ADHS tritt oft gemeinsam mit anderen psychischen oder emotionalen Problemen auf, darunter:

  • Angststörungen: Viele Menschen mit ADHS haben auch Angststörungen, die sich durch übermäßige Sorgen, Nervosität und Panikattacken äußern.
  • Depressionen: Aufgrund von ständigen Schwierigkeiten im Alltag und dem Gefühl des "Scheiterns" kann es bei Betroffenen auch zu Depressionen kommen.
  • Lernstörungen: Kinder und Erwachsene mit ADHS haben häufig zusätzliche Lernstörungen, wie z.B. Legasthenie oder Dyskalkulie.


Wann sollte man professionelle Hilfe suchen?

Wenn du bei dir selbst oder bei deinem Kind den Verdacht hast, dass ADHS vorliegen könnte, solltest du professionelle Hilfe in Anspruch nehmen.

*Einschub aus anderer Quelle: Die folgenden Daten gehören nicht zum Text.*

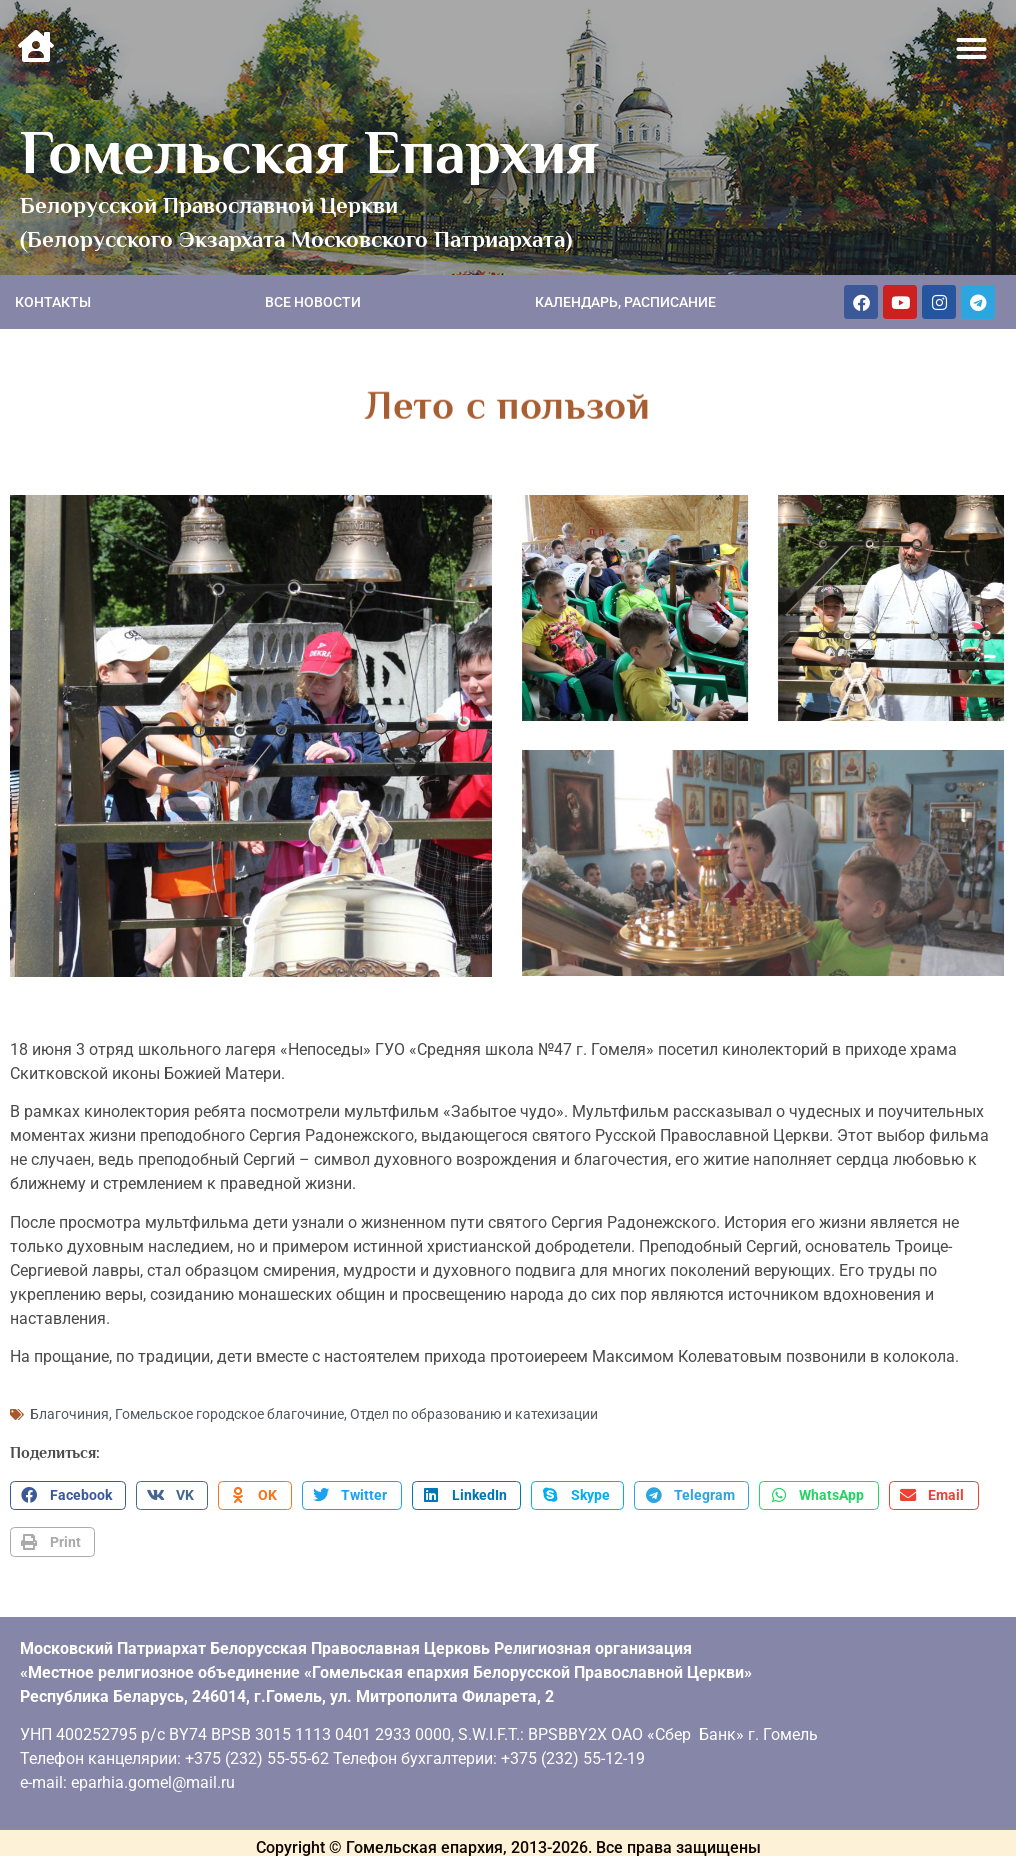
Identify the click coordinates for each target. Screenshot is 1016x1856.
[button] (972, 49)
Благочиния (69, 1410)
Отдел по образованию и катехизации (474, 1410)
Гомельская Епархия (309, 152)
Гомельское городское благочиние (229, 1410)
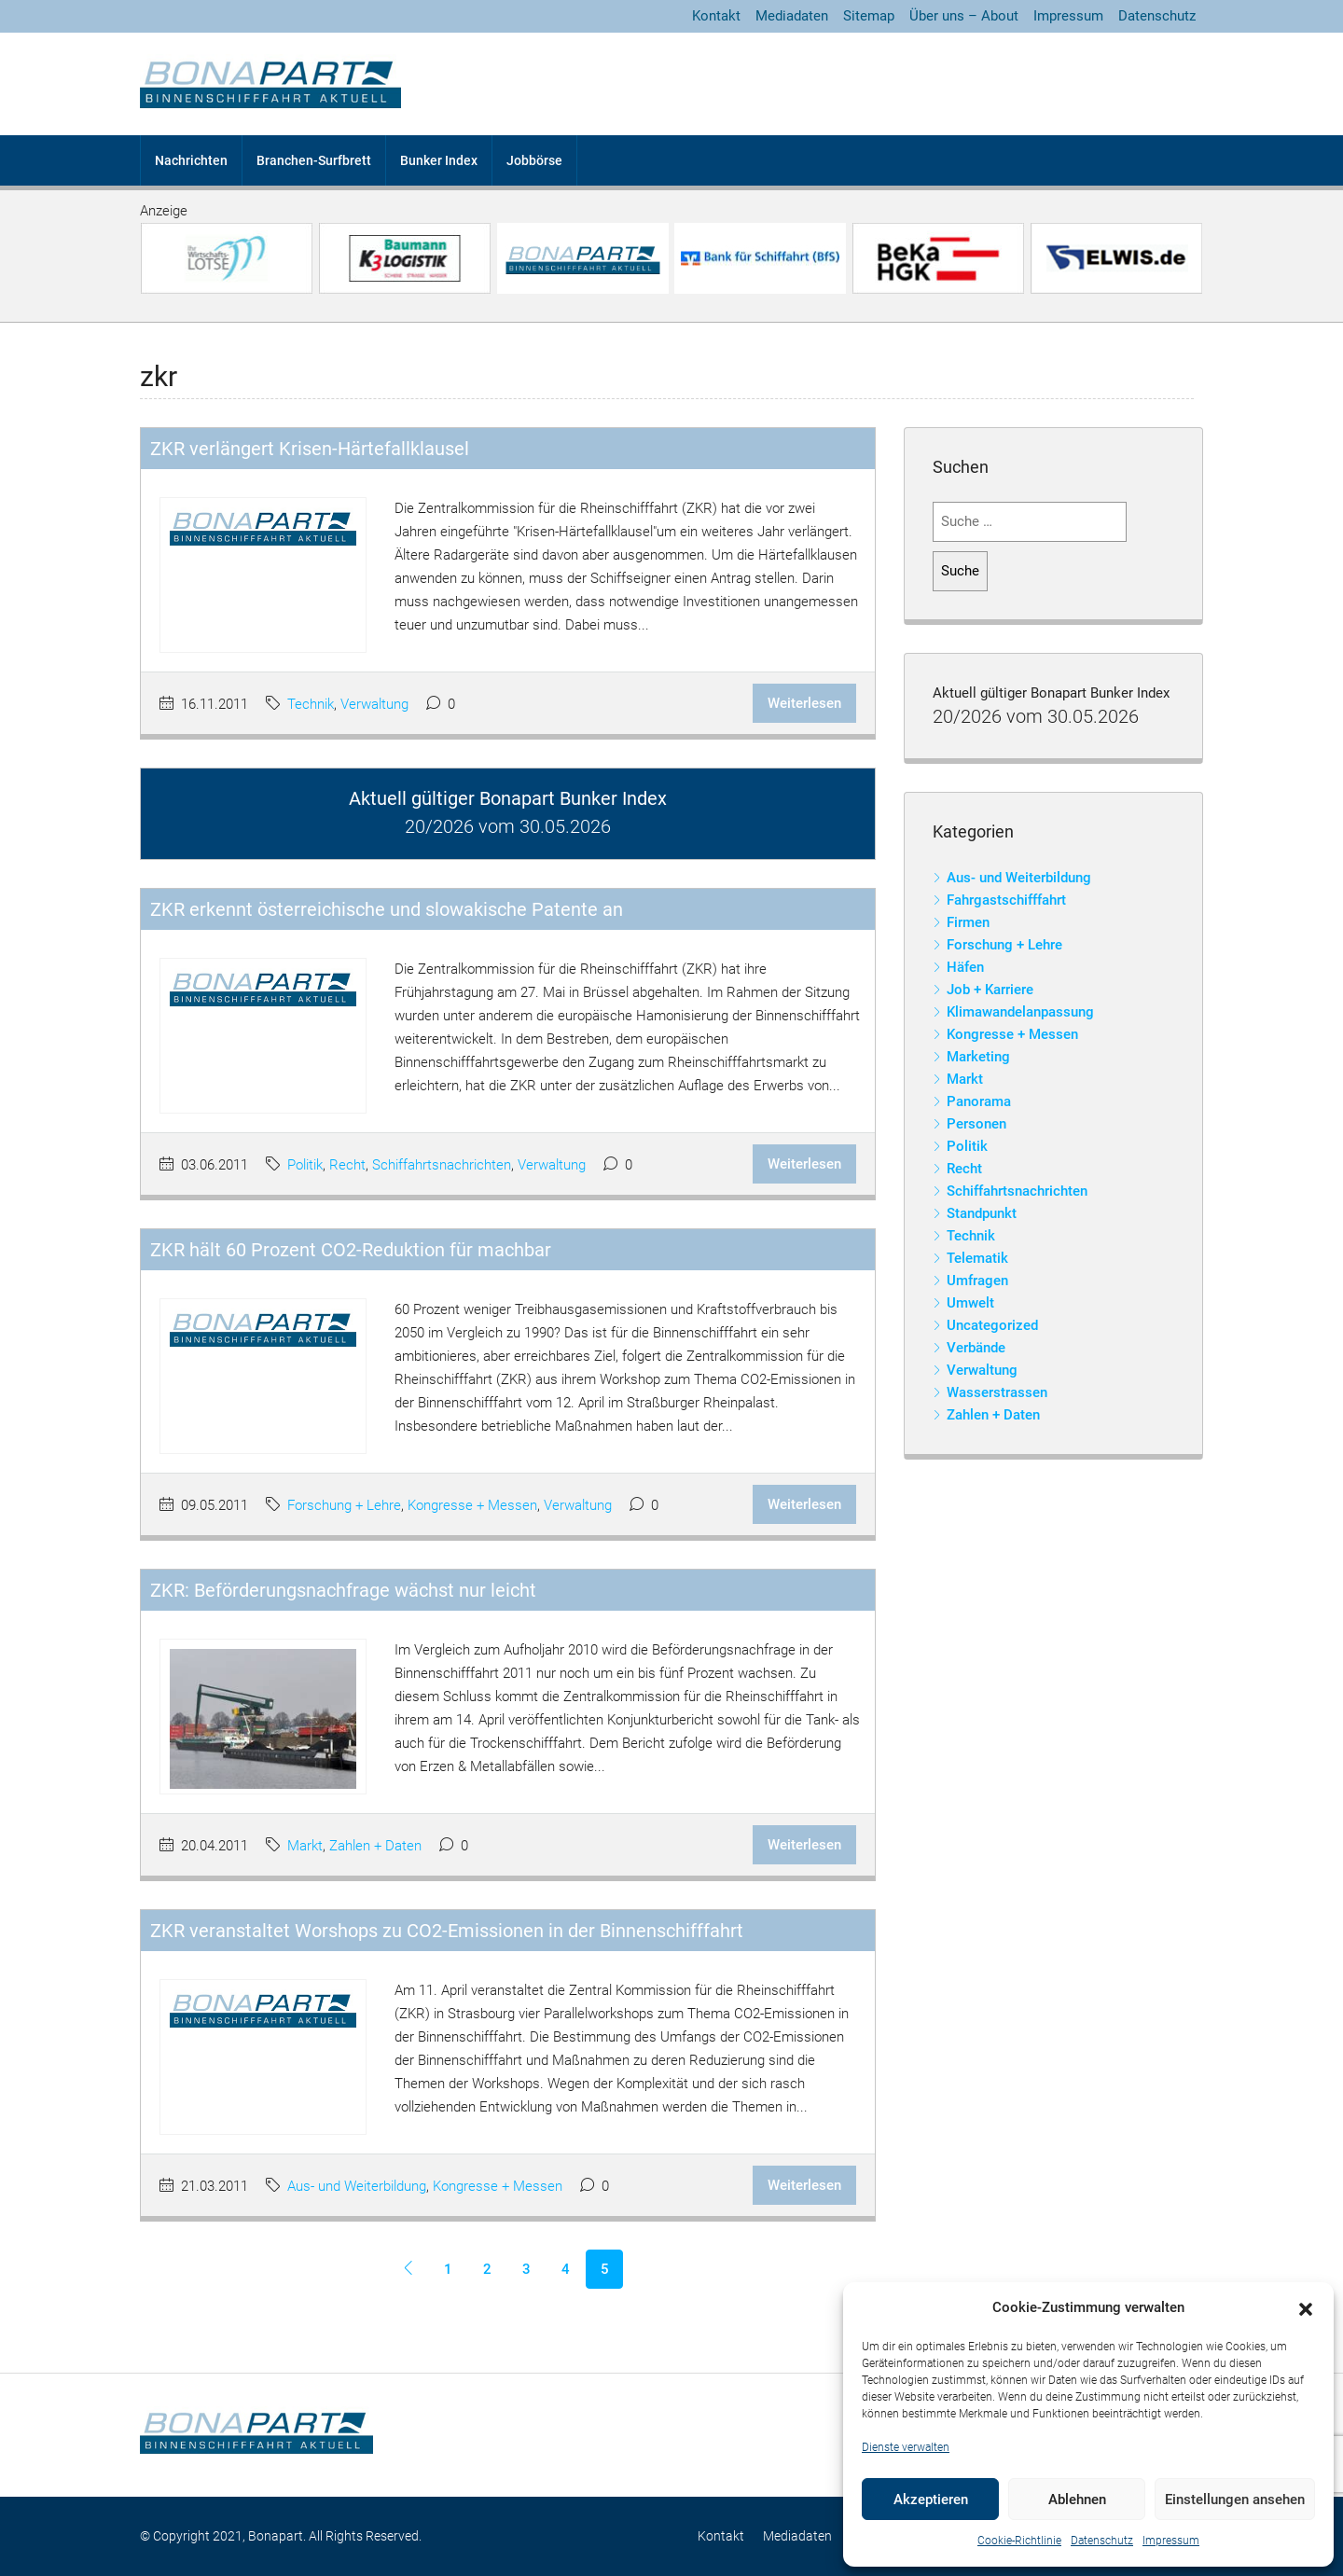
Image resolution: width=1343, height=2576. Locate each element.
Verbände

Es ist wichtig, eine genaue Diagnose zu erhalten, um die richtige Behandlung zu beginnen. Eine frühe Diagnose und ein entsprechendes Management können dazu beitragen, die Herausforderungen zu bewältigen und ein erfülltes Leben zu führen.

Fazit

ADHS zu erkennen, ist eine Herausforderung, da die Symptome von Person zu Person variieren und sich im Laufe des Lebens verändern können. Unaufmerksamkeit, Hyperaktivität und Impulsivität sind die Kernsymptome, die in unterschiedlicher Ausprägung auftreten. Eine sorgfältige Diagnose durch Fachkräfte ist entscheidend, um ADHS richtig zu identifizieren und geeignete Unterstützung zu bieten. Auch wenn ADHS viele Herausforderungen mit sich bringt, gibt es heute wirksame Therapien und Strategien, die den Betroffenen helfen können, ein produktives und erfülltes Leben zu führen.